BURIEN, Wash. -- Homeless advocates staged a march in Burien Friday.
Their chants were first fired at a chiropractic office owned by Burien’s mayor.
“There’s human rights abuses happening here in Burien and we’re here to demonstrate,” said Joshua Farris, with SAFE, a homeless advocacy group.
The protesters are angry over the city’s recent trespass ordinance. They say it puts a target on the homeless.
But Burien’s city manager, Kamuron Gurol, believes the ordinance is not aimed at those living on the street.
“It has nothing to do with homelessness,” said Gurol. “ It’s all about helping to address behavior problems in public spaces, like City Hall, the library, and parks.”
Protesters on Friday were also upset about a recent proposal to require permits to panhandle.
Darla Green, owner of a local boutique, is proposing the panhandling permit to the city.
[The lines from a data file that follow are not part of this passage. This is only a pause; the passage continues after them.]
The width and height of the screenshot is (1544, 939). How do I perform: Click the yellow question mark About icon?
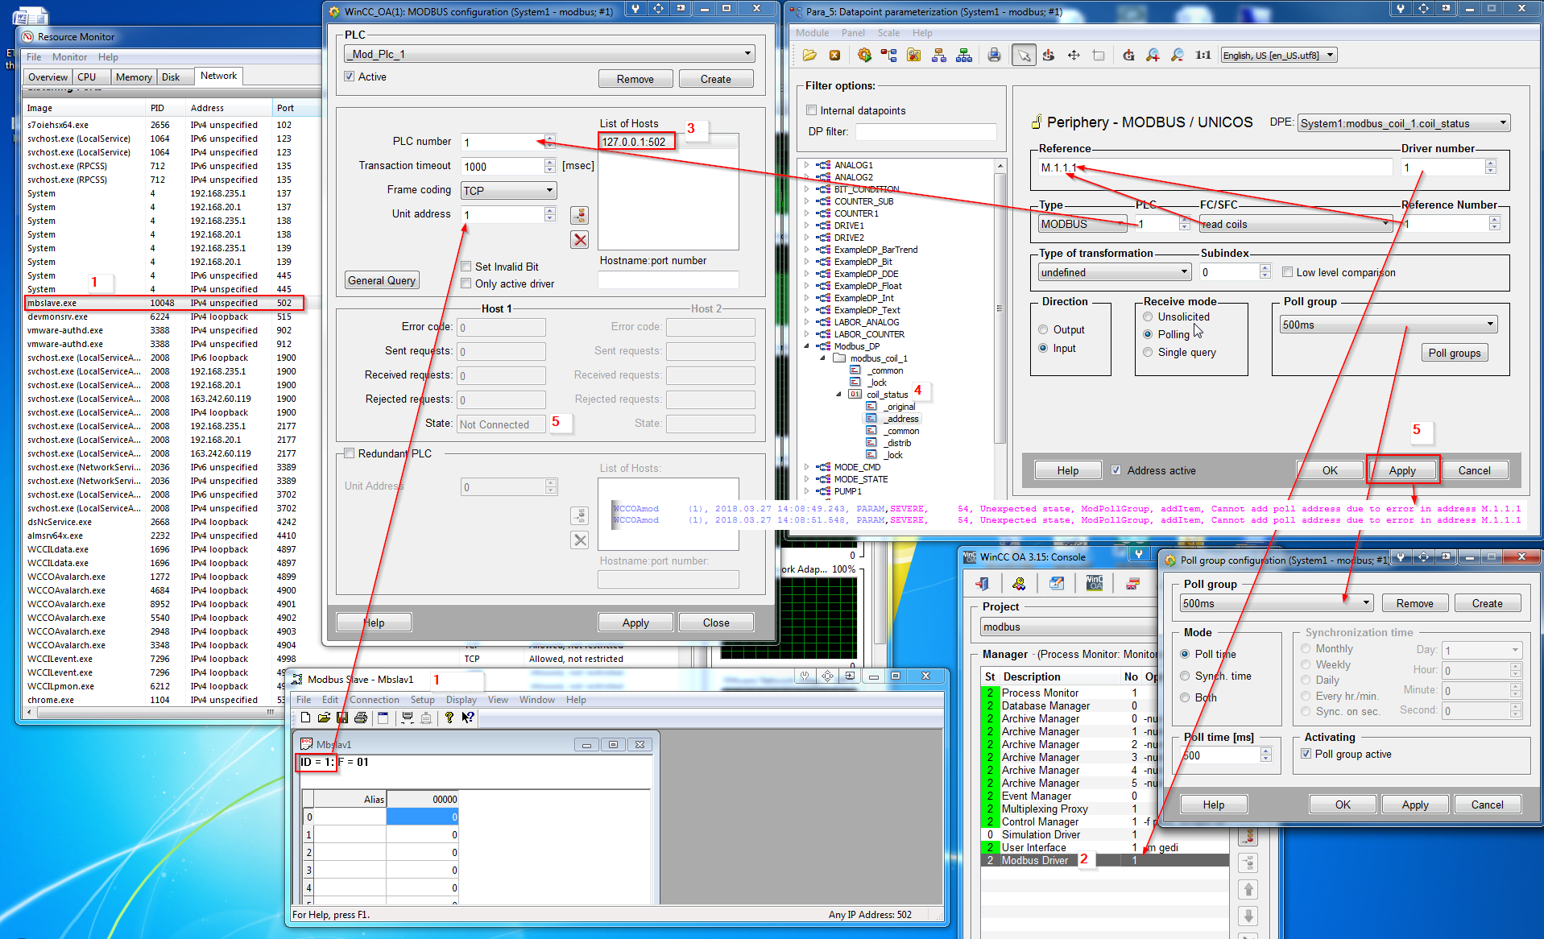click(x=449, y=718)
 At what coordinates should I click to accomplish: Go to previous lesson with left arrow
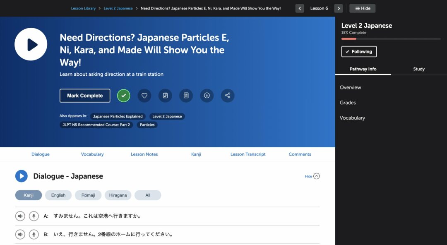[x=299, y=8]
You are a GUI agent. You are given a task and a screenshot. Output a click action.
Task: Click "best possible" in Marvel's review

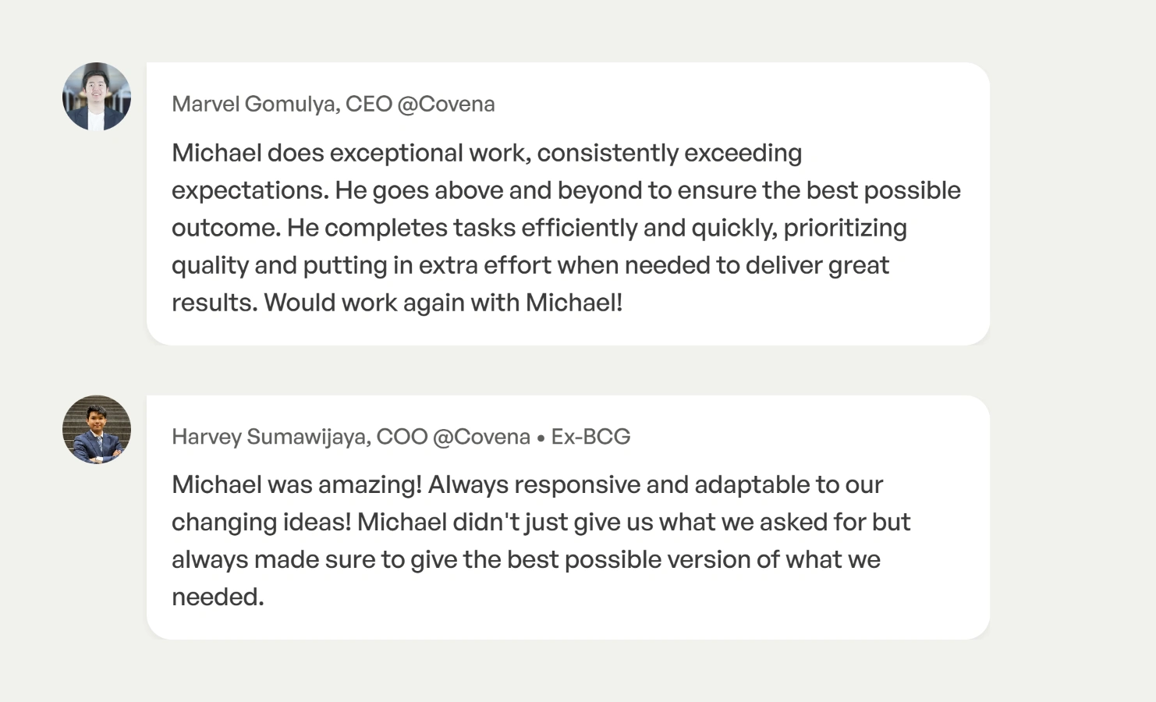point(883,190)
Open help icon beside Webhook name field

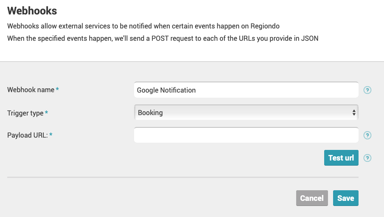(x=367, y=90)
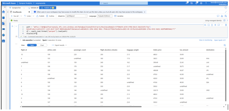
Task: Open the Manage hub toolbox icon
Action: (x=4, y=41)
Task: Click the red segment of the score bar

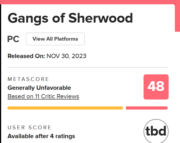Action: [x=146, y=108]
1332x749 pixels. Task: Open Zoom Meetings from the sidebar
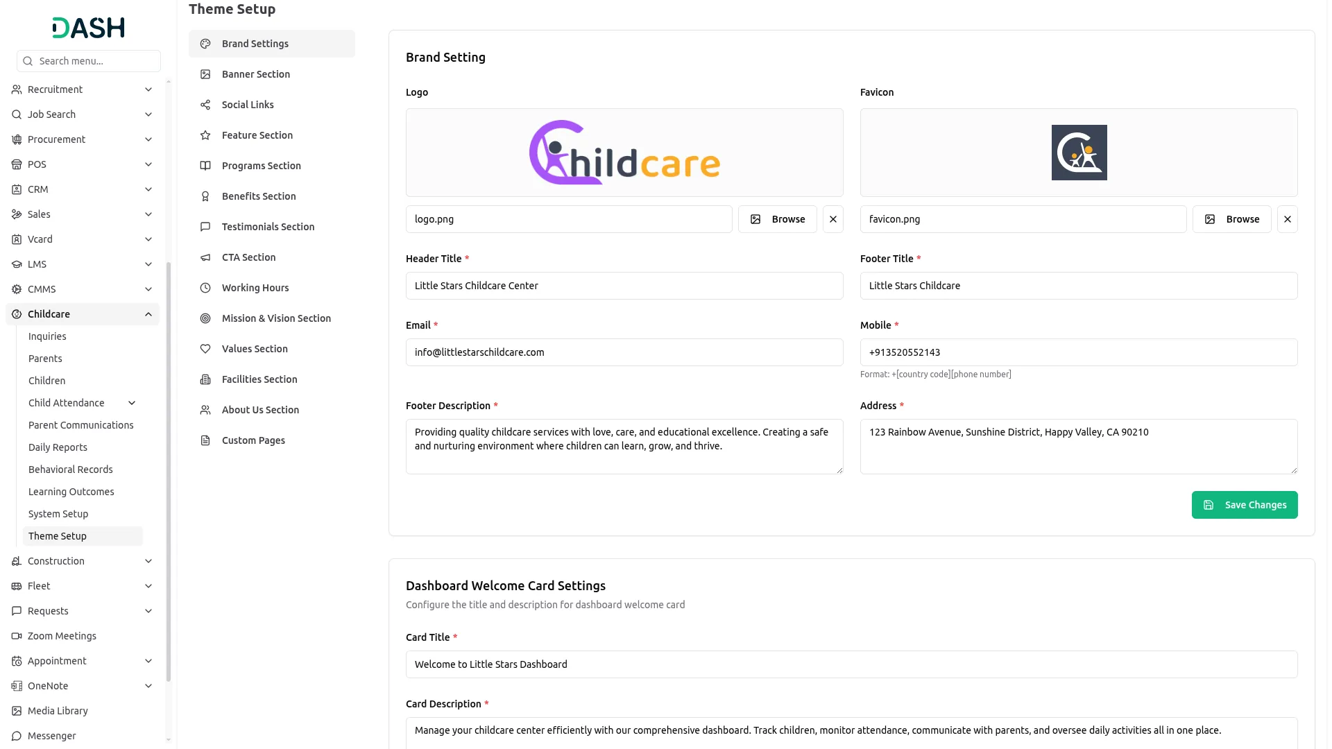pos(62,635)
She wants it to be similar to the requirements used in some cities in Texas and Florida, where panhandlers are required to present two pieces of ID and go through a criminal background check.
“I think we need to know if there’s criminals on our street corner,” said Green. “We need to know if someone has a warrant for their arrest someplace else. I think that makes our community more safe.”
Homeless advocates disagree.
“To make it so they have to jump through hoops just so they have to beg for money, you might as well be telling homeless people to drop dead,” said Farris.
Tony Siaitta is a World War II veteran who spends a lot of days panhandling in Burien. He says he couldn’t survive without the generosity of the people in the city, and he should have the right to ask for a handout.
“I think if a guy needs money, and he sits out here he should be able to do it, without getting a permit,” said Siaitta.
That’s why the homeless activists are making their voices heard. For several minutes they chanted outside Green’s business. At one point they tried to enter but police officers held the group back.
They are planning even larger protests in Burien in the future, and are threatening a class-action lawsuit if the city doesn’t repeal its trespass ordinance.